[Texto de origem]:

______________________________

Diários de Lisboa

Um comentario por dia, dá direito a uma lobotomia...

segunda-feira, junho 09, 2003

A arte do tédio

Bulício da cidade - eis uma expressão buliciosa que não promete nada de bom.
Bulício parece jargão médico para definir uma doença venérea ou congénita que aflige as artérias da cidade. Contra o bulício não há nada a fazer. Não há paliativos, prozac´s, sedativos que reduzam o bulício.
O bulício é a peste negra dos urbanos, é como Átila o flagelo de Deus, e para o combater só nos resta o tédio.
O tédio das horas mortas, passadas devagar a fugir do sol. O tédio de fumar cigarros vagarosos e contar as caganitas de pombo cristalizadas nas estátuas dos nossos infantes. Contra o bulício, cultivemos o tédio de nunca ir ao teatro, de chegarmos sempre atrasados a tudo - porque como dizia o Oscar Wilde - a pontualidade é uma perda de tempo.

______________________________

[Entradas de dados recolhidas]
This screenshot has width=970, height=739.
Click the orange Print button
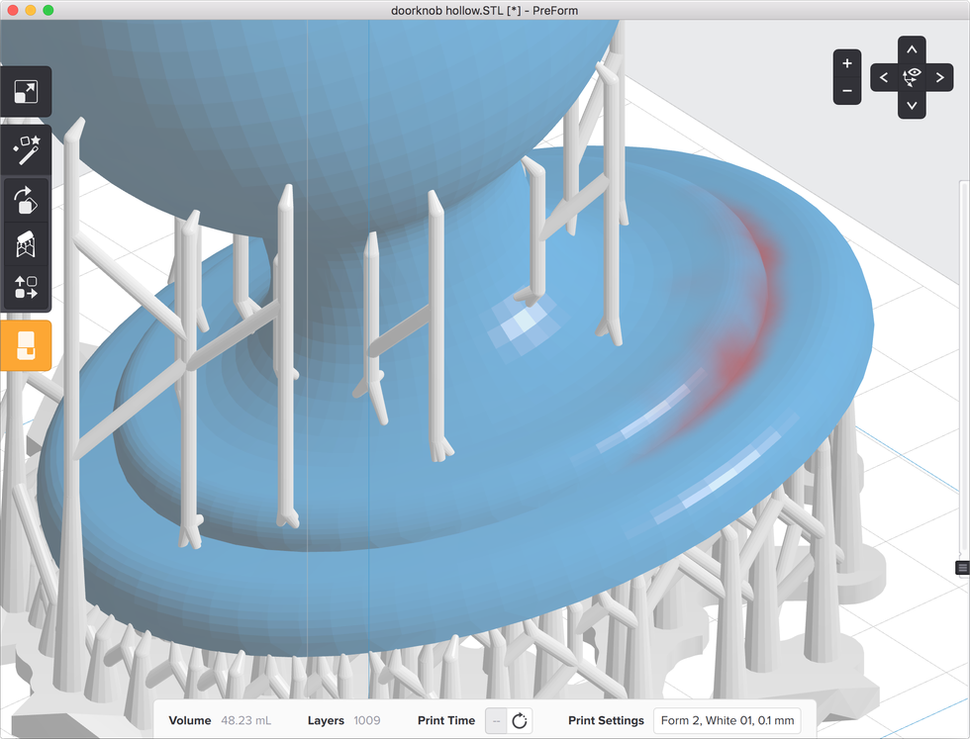pos(26,345)
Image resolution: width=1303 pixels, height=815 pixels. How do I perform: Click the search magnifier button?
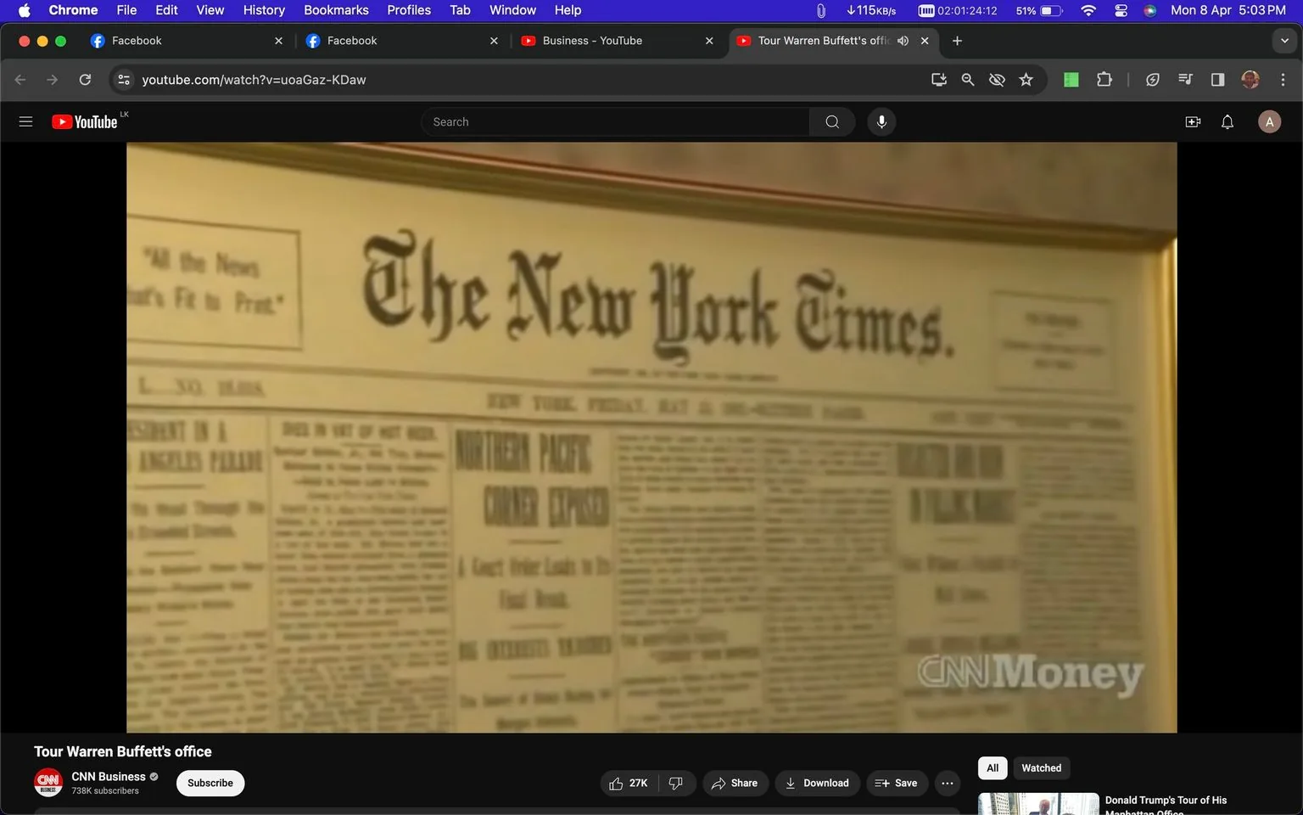click(831, 121)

______________________________

[Exercícios]:
- 1) No texto «A arte do tédio», o que é a pontualidade, segundo a frase atribuída a Oscar Wilde?
- 2) Repita sem alterações o trecho do texto «A arte do tédio» que começa nas palavras "Bulício parece jargão" e acaba depois das palavras "perda de tempo.".
As entradas não têm qualquer papel neste exercício.

[Exercícios resolvidos]:
- 1) É uma perda de tempo.

- 2)
Bulício parece jargão médico para definir uma doença venérea ou congénita que aflige as artérias da cidade. Contra o bulício não há nada a fazer. Não há paliativos, prozac´s, sedativos que reduzam o bulício.
O bulício é a peste negra dos urbanos, é como Átila o flagelo de Deus, e para o combater só nos resta o tédio.
O tédio das horas mortas, passadas devagar a fugir do sol. O tédio de fumar cigarros vagarosos e contar as caganitas de pombo cristalizadas nas estátuas dos nossos infantes. Contra o bulício, cultivemos o tédio de nunca ir ao teatro, de chegarmos sempre atrasados a tudo - porque como dizia o Oscar Wilde - a pontualidade é uma perda de tempo.